I would not want to try on lower than $650 per week net income.

But $1,000 would be nearer to a comfortable low income.

$1,500 to live in nice comfort.


----------



## hisbooboo (May 9, 2015)

I guess it would depend where you are living. I personally pay $330 a week in rent alone. Then you need to add in utilities and food, transportation... I could go on, but you get the picture,

I do agree with JandE, but sitting on the low income line it definitely sucks!


----------



## Tiff (Dec 14, 2016)

I assume the costs for 2 people will be around:
$200/w rental
$150/w foods
$100/w public transport
$50/w fone & internet
$50/w for insurance or forced fees
I hope that are everage expenses for two people can live in where have more jobs to find.


----------



## JandE (Jul 17, 2015)

Tiff said:


> I assume the costs for 2 people will be around:
> $200/w rental
> $150/w foods
> $100/w public transport
> ...


For average expences where there are plenty of jobs, the rent may be higher than you expect.

With the rental, $200 pw could get you a room in some parts, or a share house in others, further out. Many people pay nearer $400-$600 pw for a reasonable place of their own in the cities.

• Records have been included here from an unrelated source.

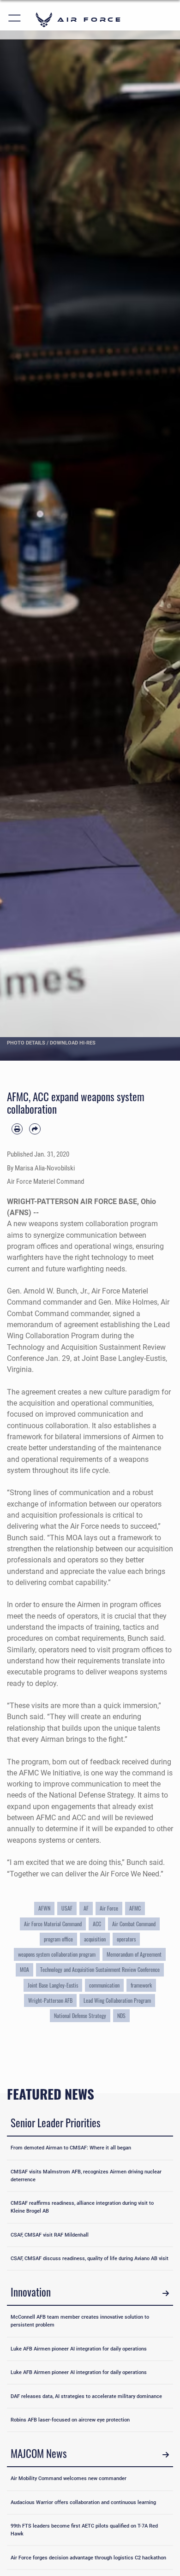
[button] (15, 19)
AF (86, 1908)
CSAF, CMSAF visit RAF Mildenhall (50, 2235)
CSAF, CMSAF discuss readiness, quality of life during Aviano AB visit (89, 2258)
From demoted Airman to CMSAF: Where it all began (71, 2147)
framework (141, 1985)
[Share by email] (34, 1128)
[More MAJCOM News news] (165, 2454)
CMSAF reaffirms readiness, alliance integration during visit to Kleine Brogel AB (82, 2207)
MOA (24, 1969)
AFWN (44, 1908)
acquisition (95, 1939)
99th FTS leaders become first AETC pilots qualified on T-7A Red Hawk (84, 2530)
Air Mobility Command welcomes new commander (68, 2478)
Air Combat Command (134, 1924)
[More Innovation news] (165, 2293)
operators (126, 1939)
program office (58, 1939)
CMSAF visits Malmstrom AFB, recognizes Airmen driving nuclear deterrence (86, 2175)
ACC (97, 1924)
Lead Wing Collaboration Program (117, 2000)
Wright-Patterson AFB (50, 2000)
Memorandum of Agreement (134, 1954)
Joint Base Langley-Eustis (53, 1985)
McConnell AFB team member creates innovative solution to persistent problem (80, 2321)
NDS (121, 2016)
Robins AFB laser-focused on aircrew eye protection (70, 2419)
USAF (66, 1908)
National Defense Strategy (80, 2016)
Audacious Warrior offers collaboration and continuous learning (83, 2502)
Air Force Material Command (53, 1924)
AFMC (135, 1908)
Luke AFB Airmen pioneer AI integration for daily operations (79, 2348)
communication (104, 1985)
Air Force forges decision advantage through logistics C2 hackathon (88, 2557)
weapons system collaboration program (57, 1954)
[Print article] (17, 1128)
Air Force (109, 1908)
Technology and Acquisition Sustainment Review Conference (100, 1969)
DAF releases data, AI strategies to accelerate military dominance (86, 2396)
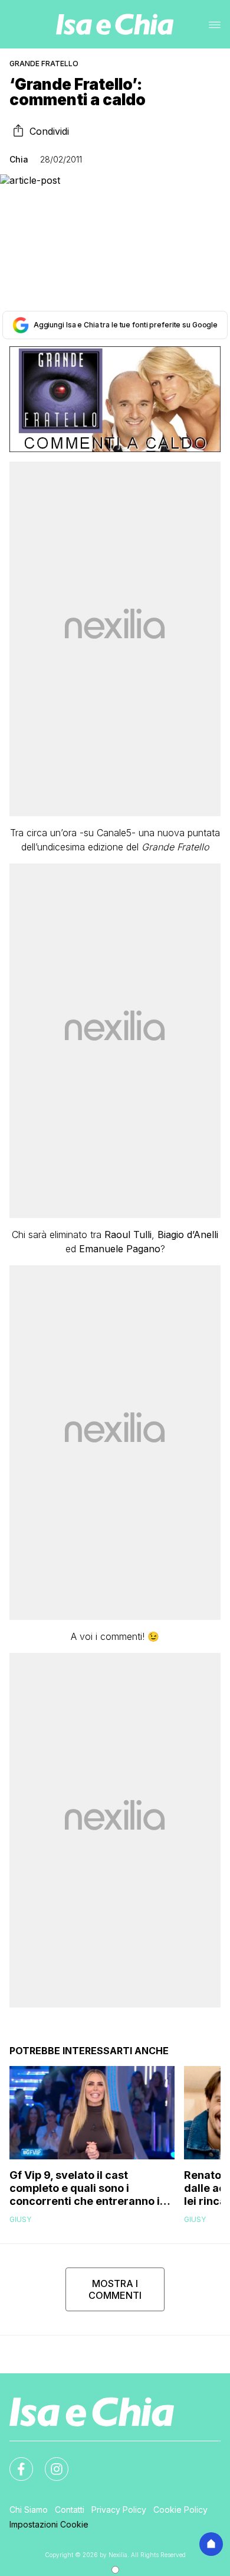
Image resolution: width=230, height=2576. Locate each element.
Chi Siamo (28, 2509)
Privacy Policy (118, 2509)
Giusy (20, 2219)
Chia (18, 159)
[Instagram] (49, 2462)
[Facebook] (14, 2462)
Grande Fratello (43, 63)
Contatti (69, 2509)
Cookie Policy (180, 2509)
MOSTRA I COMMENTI (115, 2289)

For groceries and general household shopping, I would budget closer to the $200 pw figure


----------



## Tiff (Dec 14, 2016)

JandE said:


> For average expences where there are plenty of jobs, the rent may be higher than you expect.
> 
> With the rental, $200 pw could get you a room in some parts, or a share house in others, further out. Many people pay nearer $400-$600 pw for a reasonable place of their own in the cities.
> 
> For groceries and general household shopping, I would budget closer to the $200 pw figure


I completely agree with you about rental. But to be honest, to start, usually you need the double room to avoid to spend in order to buy furnitures and equipments for standard house. 
Also you need to go the market to buy foods will be cheaper when you buy in super market. 
Cheer,


----------



## JandE (Jul 17, 2015)

Tiff said:


> I completely agree with you about rental. But to be honest, to start, usually you need the double room to avoid to spend in order to buy furnitures and equipments for standard house.
> Also you need to go the market to buy foods will be cheaper when you buy in super market.
> Cheer,


Not many markets around for food. We do main food shopping at ALDI, which is just about the cheapest, and get extras at Coles or Woolworths, with some specials from IGA or Spar.


----------



## hisbooboo (May 9, 2015)

I find I'm spending around $250-300 a week on groceries at Aldi and its just me with two children atm


----------



## omegaman (Dec 5, 2015)

rent in the better suburbs of Sydney (2 br unit) is between $650-950/week.


----------



## JandE (Jul 17, 2015)

hisbooboo said:


> I find I'm spending around $250-300 a week on groceries at Aldi and its just me with two children atm


ALDI prices are good for most products but i find them expensive for fresh meat and always buy this from butchers. Same thing with most fruit and veg. Rarely buy these from any supermarket.


----------